■ Records
************

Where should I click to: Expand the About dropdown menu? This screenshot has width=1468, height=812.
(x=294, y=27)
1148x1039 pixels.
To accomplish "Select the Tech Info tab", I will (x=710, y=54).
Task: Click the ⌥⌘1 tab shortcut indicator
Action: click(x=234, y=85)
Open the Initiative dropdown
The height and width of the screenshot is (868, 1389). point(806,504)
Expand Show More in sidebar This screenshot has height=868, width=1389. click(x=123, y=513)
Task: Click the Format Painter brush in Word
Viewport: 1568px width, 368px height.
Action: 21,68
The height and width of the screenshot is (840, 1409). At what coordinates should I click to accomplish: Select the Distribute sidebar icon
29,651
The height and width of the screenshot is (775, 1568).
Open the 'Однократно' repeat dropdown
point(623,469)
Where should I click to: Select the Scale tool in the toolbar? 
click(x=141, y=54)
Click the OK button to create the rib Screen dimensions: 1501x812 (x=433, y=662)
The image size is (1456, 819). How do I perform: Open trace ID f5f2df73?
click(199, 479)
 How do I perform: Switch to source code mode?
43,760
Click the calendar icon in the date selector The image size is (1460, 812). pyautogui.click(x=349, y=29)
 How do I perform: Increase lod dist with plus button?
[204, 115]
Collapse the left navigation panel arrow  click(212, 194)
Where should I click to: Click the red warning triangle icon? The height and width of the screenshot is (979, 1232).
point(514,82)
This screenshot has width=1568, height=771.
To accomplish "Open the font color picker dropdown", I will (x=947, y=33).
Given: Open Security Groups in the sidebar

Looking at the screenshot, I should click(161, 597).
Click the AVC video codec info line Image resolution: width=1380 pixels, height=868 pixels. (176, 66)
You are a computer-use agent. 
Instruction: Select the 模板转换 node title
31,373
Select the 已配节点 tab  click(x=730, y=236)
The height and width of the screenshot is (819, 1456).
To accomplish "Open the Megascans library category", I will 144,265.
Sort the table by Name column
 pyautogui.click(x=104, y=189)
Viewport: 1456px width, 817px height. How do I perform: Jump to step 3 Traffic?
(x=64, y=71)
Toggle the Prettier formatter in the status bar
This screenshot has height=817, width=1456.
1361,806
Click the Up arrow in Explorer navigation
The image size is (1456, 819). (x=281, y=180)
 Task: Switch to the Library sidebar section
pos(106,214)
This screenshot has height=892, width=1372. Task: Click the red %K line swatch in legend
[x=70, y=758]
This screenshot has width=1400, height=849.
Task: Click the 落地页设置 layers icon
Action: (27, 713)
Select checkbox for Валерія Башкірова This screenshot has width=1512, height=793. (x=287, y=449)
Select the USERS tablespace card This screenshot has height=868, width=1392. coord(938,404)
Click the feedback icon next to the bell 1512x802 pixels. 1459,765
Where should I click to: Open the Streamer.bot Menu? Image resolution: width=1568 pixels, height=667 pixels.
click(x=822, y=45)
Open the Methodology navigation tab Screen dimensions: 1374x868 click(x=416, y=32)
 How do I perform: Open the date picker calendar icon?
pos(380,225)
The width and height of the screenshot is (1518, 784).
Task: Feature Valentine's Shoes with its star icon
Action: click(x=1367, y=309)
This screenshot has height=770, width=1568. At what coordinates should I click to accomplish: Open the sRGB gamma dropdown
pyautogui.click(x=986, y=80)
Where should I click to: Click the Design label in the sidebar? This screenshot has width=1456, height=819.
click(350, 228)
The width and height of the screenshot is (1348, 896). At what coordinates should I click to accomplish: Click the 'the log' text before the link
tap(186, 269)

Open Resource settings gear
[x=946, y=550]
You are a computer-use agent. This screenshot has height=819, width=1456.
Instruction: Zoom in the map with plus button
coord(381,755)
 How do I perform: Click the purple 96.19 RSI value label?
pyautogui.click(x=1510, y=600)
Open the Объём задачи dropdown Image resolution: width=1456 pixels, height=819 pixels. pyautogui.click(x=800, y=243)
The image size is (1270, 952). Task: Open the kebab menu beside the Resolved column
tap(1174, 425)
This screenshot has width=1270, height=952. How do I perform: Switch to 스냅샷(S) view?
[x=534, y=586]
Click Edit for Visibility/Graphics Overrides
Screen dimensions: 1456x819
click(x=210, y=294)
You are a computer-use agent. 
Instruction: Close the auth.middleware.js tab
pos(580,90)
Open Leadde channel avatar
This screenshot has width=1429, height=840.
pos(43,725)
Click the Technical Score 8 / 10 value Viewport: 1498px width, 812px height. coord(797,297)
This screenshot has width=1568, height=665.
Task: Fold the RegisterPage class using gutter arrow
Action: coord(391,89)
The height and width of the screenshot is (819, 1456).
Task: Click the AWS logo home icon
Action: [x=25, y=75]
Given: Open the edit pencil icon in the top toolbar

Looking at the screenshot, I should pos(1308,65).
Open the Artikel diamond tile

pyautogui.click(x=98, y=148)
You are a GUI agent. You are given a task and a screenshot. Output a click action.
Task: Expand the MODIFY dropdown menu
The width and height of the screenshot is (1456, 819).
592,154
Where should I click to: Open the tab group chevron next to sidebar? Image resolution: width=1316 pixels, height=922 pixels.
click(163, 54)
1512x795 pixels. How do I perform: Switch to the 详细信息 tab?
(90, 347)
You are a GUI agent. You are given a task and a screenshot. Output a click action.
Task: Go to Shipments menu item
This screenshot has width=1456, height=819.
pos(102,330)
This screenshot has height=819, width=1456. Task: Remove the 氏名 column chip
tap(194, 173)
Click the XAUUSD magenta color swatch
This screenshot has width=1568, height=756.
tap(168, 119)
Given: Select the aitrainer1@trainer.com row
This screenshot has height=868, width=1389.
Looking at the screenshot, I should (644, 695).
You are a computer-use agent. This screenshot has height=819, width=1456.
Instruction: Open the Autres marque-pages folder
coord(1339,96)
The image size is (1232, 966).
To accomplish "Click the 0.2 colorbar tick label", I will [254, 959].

************

■ Assigned task
Would you output, from the records above, exactly the run of lines that starts at the line containing "Select the 已配节点" and ends at the line containing "Toggle the Prettier", and only that run?

■ Answer for the task
Select the 已配节点 tab  click(x=730, y=236)
The height and width of the screenshot is (819, 1456).
To accomplish "Open the Megascans library category", I will 144,265.
Sort the table by Name column
 pyautogui.click(x=104, y=189)
Viewport: 1456px width, 817px height. How do I perform: Jump to step 3 Traffic?
(x=64, y=71)
Toggle the Prettier formatter in the status bar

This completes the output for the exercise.